Dataset entries:
┄┄┄┄┄┄┄┄┄┄┄┄┄┄┄┄┄┄┄┄

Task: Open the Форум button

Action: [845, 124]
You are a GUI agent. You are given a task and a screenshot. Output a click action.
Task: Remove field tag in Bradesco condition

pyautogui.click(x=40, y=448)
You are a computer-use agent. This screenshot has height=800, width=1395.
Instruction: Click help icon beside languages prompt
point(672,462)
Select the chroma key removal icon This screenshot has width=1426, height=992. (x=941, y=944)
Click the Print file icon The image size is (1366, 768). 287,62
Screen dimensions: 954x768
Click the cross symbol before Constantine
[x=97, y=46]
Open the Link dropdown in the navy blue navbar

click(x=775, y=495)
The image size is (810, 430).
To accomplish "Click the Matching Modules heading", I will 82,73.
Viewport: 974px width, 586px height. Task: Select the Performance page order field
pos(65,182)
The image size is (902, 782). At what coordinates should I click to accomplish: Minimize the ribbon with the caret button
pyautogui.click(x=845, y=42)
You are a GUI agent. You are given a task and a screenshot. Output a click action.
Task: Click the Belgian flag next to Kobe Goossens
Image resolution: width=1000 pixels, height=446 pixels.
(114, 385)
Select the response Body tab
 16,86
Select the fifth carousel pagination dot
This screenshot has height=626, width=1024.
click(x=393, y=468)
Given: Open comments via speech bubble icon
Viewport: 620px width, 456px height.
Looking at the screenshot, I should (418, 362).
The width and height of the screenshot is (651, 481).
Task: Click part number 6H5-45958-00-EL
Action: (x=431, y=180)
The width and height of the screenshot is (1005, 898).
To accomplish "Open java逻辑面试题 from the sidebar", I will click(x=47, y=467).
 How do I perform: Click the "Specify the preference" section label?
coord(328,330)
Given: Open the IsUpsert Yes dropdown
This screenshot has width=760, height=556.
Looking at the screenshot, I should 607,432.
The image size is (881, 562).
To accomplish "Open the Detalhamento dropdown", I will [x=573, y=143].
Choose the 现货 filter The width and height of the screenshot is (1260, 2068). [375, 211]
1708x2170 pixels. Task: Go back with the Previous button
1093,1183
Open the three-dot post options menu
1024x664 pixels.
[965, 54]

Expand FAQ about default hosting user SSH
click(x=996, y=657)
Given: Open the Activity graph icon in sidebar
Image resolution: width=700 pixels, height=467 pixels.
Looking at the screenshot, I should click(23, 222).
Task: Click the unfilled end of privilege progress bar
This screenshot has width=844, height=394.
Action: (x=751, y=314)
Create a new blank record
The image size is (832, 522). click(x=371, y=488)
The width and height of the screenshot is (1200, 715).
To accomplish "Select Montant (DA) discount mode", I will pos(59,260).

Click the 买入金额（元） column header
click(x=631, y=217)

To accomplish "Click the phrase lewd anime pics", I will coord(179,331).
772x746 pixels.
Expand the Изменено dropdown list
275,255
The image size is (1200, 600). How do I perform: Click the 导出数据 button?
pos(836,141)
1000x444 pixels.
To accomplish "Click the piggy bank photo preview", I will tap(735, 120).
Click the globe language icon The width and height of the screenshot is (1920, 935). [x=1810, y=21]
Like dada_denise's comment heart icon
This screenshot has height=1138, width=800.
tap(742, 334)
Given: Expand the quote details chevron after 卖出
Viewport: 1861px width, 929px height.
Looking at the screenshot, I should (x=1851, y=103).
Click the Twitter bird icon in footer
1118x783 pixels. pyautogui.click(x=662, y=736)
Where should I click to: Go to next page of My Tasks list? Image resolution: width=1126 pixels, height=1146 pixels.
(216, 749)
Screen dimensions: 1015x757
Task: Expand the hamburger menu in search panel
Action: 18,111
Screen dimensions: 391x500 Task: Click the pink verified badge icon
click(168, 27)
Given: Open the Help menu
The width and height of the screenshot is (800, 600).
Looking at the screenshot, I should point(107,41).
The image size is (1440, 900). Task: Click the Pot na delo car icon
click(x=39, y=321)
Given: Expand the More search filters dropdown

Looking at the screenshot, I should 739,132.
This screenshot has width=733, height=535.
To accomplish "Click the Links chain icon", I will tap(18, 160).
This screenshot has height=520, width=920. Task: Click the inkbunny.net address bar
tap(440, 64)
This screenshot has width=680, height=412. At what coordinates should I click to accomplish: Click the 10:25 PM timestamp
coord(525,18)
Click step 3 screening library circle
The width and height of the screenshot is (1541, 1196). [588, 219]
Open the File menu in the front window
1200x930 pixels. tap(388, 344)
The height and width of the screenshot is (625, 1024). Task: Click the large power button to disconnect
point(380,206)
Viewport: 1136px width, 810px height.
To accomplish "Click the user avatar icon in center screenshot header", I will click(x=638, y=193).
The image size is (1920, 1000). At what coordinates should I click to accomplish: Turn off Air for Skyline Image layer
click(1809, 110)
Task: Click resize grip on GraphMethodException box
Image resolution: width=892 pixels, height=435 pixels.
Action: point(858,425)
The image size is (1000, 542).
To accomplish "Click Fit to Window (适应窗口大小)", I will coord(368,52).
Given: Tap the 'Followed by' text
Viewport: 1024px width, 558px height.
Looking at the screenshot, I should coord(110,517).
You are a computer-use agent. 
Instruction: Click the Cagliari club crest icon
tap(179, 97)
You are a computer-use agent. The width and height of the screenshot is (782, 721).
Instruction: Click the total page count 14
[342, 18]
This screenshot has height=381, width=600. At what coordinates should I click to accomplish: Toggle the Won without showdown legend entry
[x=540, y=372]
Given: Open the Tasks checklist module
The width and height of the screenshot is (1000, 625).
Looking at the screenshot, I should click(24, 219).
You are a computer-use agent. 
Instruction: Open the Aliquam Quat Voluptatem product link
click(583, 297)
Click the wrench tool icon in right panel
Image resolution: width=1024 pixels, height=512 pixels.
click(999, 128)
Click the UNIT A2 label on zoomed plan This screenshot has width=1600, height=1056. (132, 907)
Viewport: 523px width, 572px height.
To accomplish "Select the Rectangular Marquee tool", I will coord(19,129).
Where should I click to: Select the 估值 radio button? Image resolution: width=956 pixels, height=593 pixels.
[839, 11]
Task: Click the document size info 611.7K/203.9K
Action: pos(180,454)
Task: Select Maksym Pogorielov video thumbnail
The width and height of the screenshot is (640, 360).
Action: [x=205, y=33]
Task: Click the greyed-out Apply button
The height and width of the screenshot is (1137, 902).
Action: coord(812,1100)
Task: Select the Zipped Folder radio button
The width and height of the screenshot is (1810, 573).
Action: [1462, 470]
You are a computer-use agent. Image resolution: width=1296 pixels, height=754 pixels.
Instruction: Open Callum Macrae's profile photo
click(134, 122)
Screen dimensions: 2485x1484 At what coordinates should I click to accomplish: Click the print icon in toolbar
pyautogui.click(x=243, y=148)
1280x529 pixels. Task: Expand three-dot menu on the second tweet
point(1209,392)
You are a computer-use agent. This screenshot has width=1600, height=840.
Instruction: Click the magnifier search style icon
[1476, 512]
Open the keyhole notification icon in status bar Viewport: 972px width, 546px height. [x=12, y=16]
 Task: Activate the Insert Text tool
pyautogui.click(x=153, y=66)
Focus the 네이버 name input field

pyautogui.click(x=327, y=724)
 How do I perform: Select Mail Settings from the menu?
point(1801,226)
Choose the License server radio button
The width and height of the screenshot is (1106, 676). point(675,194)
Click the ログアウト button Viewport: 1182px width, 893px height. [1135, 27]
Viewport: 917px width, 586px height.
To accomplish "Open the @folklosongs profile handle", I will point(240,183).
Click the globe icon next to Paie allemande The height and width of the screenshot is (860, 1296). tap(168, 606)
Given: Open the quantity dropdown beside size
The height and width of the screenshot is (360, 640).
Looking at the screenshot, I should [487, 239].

┄┄┄┄┄┄┄┄┄┄┄┄┄┄┄┄┄┄┄┄

• **TASK PROMPT**
In the entries above, find the lines containing the word "computer" and say how many there are, with no other words.

• **EXERCISE OUTPUT**
6